Central bankers now expect the personal consumption expenditures (PCE) price index, the Fed’s preferred inflationary gauge, to hit 3%, versus 2.7% in March.
Committee members anticipate unemployment to end the year at 4.5% versus 4.4% in March. Median expectations for gross domestic product dipped to 1.4% from 1.7% in March.
In terms of when those two interest rate cuts might come, Powell said it is “very, very hard to say when that will happen,” but he insisted that it will eventually happen.
“As long as the economy is solid, though, as long as we’re seeing the kind of labor market that we have and reasonably decent growth and inflation moving down, we feel like the right thing to do is to be where we are,” he added.

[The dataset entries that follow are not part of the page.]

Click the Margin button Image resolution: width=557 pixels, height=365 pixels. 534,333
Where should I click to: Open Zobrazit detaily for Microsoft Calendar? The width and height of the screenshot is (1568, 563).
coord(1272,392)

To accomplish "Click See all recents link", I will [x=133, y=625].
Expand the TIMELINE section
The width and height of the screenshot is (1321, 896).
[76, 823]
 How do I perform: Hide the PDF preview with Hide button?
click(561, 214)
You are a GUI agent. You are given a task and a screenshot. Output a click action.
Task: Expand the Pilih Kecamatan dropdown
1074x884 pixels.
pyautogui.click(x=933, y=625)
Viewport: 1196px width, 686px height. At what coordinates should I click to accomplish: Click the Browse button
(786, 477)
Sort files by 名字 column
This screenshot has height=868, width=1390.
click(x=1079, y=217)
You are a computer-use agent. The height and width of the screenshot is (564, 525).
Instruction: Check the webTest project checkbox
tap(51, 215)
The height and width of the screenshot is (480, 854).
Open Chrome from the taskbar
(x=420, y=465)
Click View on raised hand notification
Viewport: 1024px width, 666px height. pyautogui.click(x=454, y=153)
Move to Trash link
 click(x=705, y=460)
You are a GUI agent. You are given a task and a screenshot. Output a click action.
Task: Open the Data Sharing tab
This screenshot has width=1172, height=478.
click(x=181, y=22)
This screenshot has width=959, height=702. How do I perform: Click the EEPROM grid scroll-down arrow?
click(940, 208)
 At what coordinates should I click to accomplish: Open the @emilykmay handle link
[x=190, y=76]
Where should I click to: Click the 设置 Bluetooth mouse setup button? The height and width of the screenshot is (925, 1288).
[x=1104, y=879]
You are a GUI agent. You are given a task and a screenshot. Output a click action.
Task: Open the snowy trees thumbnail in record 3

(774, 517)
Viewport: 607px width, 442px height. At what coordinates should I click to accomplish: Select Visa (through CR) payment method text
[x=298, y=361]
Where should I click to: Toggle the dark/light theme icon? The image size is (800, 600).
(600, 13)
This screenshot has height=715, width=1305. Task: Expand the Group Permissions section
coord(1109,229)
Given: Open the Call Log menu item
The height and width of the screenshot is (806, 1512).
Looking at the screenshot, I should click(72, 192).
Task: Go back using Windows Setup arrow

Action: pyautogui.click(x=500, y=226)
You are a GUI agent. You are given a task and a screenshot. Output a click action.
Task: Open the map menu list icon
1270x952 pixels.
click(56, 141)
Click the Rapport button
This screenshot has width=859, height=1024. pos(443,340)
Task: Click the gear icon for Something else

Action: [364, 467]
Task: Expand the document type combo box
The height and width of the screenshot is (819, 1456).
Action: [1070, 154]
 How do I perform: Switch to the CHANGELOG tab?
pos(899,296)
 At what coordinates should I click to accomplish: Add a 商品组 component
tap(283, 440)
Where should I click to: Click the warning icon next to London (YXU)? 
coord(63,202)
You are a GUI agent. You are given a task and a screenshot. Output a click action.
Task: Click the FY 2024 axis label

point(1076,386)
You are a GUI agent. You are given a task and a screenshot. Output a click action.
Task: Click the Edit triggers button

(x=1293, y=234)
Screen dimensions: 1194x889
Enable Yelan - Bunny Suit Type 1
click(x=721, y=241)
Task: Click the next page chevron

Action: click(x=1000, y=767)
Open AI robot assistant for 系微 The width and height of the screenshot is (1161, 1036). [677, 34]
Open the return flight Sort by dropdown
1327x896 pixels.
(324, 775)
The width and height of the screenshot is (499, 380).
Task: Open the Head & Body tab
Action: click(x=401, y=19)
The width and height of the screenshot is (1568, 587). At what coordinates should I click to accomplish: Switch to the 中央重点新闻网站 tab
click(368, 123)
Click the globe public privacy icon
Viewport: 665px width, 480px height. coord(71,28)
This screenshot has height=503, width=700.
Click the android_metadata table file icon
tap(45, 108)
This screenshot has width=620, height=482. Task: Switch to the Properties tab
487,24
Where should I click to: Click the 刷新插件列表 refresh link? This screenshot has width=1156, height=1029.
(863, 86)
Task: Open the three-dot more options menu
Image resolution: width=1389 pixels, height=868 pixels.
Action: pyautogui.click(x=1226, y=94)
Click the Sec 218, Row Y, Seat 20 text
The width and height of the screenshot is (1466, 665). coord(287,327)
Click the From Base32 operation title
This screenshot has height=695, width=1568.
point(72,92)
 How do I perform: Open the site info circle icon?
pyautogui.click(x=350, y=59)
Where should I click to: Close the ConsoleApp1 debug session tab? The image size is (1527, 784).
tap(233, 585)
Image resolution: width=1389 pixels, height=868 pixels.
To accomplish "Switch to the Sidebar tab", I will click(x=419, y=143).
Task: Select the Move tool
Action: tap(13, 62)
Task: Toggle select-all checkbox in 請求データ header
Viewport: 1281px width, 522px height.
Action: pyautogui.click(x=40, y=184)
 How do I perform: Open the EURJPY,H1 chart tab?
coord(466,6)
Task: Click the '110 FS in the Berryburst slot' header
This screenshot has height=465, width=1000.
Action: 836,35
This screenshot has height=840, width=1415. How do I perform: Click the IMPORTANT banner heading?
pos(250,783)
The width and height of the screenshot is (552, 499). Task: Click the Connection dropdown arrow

When asked whether he planned to stay on as a Fed Governor after his term as Chair ends in May 2026, Powell said he isn’t “thinking about that.”
“I’m thinking about this,” he said.
The comment comes after President Donald Trump earlier in the day expressed frustration with Powell and his decision to leave rates untouched so far this year.
“Europe had 10 cuts, and we had none,” Trump told reporters. “And I guess he’s a political guy, I don’t know. He’s a political guy who’s not a smart person, but he’s costing the country a fortune.”